Admitting that ‘it might not be a viable replacement but is a nice happy alternative’, Newburn mentions the legal issues they have come across when planning the events. Kirbyshire continues saying that they’ve had to consider things such as lockout laws, noise restrictions and liquor licenses, finding it difficult as they’re still learning the etiquette and ways in which you go about planning an event like Grouse House. The music community appear to be supportive of DIY events as they know it’s an entirely different experience to what they’d get at a massive festival.
Campbell spoke about the crowds that Grouse House attracts, saying that, ‘you don’t really get that ego that you’d get at a bigger festival or that sort of vibe from the crowd’. These events provide an intimate gathering of creative minds and music fans, enriching the experience for the bands, the organisers and the crowd. Perhaps those in the music industry may look at this and think that the organisers are naïve, as finances need to be considered in order for the event to become sustainable. Others may long for the passion and spirit that they have, as I’m sure that is how everyone in the music industry would start out- doing whatever it is they are doing for the love of music.
In between DIY house shows and massive events lie the boutique festivals, often found in regional locations. These events, such as Mountain Sounds Festival, Festival of the Sun, Lost Paradise and many others offer punters an extraordinary range of things to do, and of course features an impressive line-up. Horse riding, abseiling, yoga, belly dancing, art, meditation and skinny dipping are among the list of activities for some of these events.
Rare Finds, a Sydney based boutique PR agency and record label hold events known as Rare Finds and Visions in venues such as Oxford Art Factory, The Bank Hotel and Cliff Dive in Sydney. Their Visions event launched in 2013 and had its seventh edition of the event in October last year, providing free entry for patrons as they were exposed to artists such as Burn Antares and Deep Sea Arcade DJs. Launching in June of this year, Rare Finds also boasts free entry, hosting these events with artists such as Jenny Broke The Window, Food Court and Polish Club. These events bring the music community together as they are able to access these live acts for free, in an intimate environment.
These smaller events, whether it’s a DIY show or a boutique festival, inspire people to get creative. These events focus on collaborating with creative kinds who work to offer these adventurous activities and cultural spaces for ticketholders.

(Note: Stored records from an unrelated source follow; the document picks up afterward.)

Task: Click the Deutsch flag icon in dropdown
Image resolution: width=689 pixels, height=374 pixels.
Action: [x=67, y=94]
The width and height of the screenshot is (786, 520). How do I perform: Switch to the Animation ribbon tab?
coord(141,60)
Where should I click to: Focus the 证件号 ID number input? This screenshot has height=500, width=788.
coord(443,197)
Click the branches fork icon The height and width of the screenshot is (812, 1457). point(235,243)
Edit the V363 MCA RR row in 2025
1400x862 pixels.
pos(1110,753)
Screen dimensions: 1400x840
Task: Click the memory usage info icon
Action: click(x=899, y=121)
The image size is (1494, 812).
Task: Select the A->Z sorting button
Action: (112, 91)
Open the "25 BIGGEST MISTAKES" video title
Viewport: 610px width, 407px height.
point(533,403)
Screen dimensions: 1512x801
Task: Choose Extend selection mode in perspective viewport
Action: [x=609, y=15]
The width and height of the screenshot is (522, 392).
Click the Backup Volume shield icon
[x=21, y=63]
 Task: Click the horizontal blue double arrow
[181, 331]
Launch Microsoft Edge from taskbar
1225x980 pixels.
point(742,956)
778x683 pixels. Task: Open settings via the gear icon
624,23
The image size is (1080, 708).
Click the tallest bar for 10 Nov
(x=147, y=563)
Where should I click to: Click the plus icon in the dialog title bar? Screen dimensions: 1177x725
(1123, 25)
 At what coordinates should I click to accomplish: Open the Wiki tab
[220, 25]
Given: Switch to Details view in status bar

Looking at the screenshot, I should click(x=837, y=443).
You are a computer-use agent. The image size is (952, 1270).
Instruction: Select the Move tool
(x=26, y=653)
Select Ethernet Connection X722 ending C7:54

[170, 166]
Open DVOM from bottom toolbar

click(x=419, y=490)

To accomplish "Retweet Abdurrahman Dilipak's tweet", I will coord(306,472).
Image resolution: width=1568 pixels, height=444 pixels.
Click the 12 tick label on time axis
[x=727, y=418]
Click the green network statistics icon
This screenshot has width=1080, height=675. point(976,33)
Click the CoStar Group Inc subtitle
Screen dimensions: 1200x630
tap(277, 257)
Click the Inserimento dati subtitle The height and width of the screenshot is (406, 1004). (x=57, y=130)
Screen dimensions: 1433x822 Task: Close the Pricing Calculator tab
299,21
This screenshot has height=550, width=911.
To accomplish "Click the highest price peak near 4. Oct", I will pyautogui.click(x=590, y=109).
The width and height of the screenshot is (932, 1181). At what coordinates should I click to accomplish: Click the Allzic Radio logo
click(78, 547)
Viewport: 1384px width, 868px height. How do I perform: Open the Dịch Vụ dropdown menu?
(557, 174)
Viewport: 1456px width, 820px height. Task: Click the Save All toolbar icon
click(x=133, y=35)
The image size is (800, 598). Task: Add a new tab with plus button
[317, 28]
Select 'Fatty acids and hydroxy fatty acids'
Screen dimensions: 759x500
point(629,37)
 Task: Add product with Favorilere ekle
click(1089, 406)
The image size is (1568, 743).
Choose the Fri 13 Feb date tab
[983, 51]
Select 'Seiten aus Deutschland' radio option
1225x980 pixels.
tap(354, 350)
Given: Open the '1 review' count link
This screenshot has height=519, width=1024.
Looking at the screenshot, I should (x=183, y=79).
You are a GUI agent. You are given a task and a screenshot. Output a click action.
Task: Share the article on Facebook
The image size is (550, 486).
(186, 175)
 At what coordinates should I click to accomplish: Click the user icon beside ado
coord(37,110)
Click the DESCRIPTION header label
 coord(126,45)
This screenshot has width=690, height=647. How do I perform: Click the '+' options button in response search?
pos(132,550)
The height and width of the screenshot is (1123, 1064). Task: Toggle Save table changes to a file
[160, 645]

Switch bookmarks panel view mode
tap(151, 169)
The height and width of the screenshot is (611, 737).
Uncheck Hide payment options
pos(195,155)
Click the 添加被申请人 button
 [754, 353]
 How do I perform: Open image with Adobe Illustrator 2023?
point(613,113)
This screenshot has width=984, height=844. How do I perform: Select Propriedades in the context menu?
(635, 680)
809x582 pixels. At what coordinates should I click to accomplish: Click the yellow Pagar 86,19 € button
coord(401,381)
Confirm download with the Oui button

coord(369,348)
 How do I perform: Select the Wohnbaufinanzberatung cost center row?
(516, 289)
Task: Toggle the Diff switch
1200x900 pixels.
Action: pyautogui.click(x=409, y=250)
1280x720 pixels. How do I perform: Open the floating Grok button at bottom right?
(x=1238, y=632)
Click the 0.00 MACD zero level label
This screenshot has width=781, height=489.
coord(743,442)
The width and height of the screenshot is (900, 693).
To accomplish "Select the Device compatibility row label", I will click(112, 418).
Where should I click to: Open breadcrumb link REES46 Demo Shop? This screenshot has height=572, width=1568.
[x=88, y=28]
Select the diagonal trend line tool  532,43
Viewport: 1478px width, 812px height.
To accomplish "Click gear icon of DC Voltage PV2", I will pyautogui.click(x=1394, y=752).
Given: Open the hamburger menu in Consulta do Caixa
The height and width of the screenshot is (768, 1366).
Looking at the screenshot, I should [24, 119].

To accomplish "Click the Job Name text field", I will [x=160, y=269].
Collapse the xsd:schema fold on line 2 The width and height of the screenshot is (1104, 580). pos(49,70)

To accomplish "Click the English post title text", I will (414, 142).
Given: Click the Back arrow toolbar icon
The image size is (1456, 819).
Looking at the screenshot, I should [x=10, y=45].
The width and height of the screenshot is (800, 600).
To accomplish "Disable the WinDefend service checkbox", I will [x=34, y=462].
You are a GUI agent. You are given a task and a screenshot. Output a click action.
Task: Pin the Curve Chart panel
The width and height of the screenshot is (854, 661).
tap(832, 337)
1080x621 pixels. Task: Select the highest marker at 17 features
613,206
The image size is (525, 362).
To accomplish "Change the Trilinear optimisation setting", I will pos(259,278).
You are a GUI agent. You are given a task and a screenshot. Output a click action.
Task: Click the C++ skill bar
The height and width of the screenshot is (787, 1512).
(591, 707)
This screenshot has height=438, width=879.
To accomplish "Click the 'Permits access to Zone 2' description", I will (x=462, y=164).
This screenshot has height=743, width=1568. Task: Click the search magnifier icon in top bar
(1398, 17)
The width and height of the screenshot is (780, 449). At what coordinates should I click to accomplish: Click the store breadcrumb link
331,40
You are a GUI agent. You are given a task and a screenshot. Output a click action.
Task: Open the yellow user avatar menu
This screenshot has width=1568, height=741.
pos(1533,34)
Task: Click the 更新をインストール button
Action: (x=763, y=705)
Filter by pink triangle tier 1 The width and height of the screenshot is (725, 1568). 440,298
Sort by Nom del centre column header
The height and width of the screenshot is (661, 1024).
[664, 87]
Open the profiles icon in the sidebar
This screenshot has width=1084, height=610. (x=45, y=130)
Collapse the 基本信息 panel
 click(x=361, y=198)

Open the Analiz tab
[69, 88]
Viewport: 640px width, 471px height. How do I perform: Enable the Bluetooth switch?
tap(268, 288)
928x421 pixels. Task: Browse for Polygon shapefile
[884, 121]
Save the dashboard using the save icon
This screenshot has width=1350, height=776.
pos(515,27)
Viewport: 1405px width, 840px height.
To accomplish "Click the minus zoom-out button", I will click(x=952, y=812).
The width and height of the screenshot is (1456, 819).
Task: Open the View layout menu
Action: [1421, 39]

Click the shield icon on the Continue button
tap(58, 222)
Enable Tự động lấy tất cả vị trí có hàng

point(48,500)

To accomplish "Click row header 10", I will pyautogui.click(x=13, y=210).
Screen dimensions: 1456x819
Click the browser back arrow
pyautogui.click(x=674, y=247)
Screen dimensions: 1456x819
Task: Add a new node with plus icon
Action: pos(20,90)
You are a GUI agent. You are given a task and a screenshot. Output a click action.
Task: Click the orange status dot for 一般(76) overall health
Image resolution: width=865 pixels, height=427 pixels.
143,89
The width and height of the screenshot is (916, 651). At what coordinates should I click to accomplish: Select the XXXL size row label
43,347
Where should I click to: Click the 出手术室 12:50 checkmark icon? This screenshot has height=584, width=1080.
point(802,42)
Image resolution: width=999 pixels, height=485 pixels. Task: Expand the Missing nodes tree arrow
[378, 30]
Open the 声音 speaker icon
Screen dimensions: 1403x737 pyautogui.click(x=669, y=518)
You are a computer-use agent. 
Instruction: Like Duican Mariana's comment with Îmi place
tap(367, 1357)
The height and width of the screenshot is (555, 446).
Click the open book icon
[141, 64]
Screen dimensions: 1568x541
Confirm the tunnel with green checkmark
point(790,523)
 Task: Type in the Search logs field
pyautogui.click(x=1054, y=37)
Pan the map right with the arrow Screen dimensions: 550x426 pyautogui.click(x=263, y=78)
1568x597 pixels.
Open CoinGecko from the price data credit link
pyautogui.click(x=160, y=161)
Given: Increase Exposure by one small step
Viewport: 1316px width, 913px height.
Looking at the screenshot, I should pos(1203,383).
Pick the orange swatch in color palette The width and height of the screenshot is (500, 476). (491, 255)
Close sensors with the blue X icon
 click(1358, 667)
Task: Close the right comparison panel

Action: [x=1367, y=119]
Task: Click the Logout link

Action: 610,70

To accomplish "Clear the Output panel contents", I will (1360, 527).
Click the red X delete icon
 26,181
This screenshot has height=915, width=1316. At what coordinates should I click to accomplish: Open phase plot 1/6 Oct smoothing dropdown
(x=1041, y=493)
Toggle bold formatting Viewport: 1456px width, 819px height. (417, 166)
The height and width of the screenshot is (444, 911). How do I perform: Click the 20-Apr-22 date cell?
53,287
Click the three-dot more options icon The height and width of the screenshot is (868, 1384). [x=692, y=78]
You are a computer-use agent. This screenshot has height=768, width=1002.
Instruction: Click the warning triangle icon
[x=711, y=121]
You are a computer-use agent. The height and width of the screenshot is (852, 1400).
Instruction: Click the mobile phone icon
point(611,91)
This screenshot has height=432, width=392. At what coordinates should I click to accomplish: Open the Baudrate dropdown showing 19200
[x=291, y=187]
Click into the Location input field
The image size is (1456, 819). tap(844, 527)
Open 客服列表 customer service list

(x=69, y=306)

DIY events and boutique festivals within Australia have proven to be an entertaining alternative to the dying big touring festival, as they encourage a community spirit for everyone to let their creative talent shine as they provide a destination event that punters will want to remember. Grouse House is one example of the many culturally enriching niche events that have appeared from backyards in Australia and with the cancellation of more large festivals, the DIY show and boutique festival scene will only get bigger.